CVE-2026-43284 and CVE-2026-43500 (Dirty Frag)
Document Version: 1.0 Severity: High (CVE), Medium (TrueNAS Impact)
Two Linux kernel vulnerabilities collectively known as “Dirty Frag” (CVE-2026-43284 and CVE-2026-43500) affect page cache memory management and can be chained together to achieve local privilege escalation on vulnerable Linux systems. While TrueNAS Enterprise/CE contains the affected kernel components, the ZFS filesystem architecture provides protection in testing against these vulnerabilities, preventing exploitation in testing.

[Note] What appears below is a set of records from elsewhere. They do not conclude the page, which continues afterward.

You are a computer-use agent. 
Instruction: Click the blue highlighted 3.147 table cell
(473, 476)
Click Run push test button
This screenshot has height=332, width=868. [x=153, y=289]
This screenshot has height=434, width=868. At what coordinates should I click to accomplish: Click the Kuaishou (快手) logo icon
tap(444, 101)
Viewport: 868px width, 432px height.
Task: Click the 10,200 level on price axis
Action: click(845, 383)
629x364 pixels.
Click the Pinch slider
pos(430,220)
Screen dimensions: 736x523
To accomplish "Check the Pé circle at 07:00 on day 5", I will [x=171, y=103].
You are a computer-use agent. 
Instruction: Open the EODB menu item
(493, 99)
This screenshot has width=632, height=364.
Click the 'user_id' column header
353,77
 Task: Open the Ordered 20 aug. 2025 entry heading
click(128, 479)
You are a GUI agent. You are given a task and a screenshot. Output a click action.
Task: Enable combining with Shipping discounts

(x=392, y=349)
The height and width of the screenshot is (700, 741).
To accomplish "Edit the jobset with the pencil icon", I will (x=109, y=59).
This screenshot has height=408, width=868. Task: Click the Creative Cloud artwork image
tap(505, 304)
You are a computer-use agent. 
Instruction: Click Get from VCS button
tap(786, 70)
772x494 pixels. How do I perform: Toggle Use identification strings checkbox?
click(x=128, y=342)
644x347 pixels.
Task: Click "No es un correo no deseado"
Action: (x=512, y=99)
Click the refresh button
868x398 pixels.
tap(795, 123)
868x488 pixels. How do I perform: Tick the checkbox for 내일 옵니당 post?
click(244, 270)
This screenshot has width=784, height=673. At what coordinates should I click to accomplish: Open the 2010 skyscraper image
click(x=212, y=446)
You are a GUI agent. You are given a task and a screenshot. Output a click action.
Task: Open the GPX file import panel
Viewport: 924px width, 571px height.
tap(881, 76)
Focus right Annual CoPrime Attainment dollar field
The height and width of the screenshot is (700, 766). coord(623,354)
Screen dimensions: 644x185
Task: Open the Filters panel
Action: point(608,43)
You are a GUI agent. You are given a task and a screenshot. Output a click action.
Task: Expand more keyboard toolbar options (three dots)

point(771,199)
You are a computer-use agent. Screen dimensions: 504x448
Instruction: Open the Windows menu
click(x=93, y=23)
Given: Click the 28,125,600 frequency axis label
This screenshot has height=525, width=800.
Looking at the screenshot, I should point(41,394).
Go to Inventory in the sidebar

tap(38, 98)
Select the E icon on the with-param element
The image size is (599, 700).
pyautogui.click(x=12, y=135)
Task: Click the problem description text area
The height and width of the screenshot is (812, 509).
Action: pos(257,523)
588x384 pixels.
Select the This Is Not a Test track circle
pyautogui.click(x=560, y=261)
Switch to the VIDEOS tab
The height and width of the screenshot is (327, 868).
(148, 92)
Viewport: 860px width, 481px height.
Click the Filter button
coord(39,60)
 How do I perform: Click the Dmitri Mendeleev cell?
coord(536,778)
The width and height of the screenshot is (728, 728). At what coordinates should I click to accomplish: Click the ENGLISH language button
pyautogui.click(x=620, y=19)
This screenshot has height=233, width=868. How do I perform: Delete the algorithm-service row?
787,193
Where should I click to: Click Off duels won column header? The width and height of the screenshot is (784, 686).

TrueNAS Impact: MEDIUM - Systems appear protected by filesystem-level architectural defenses.
- Component: Linux kernel xfrm (IPsec) subsystem, specifically ESP (Encapsulating Security Payload) implementation
- Attack Vector: Local privilege escalation through page cache corruption
- Prerequisites: User namespace creation capability (CLONE_NEWUSER|CLONE_NEWNET)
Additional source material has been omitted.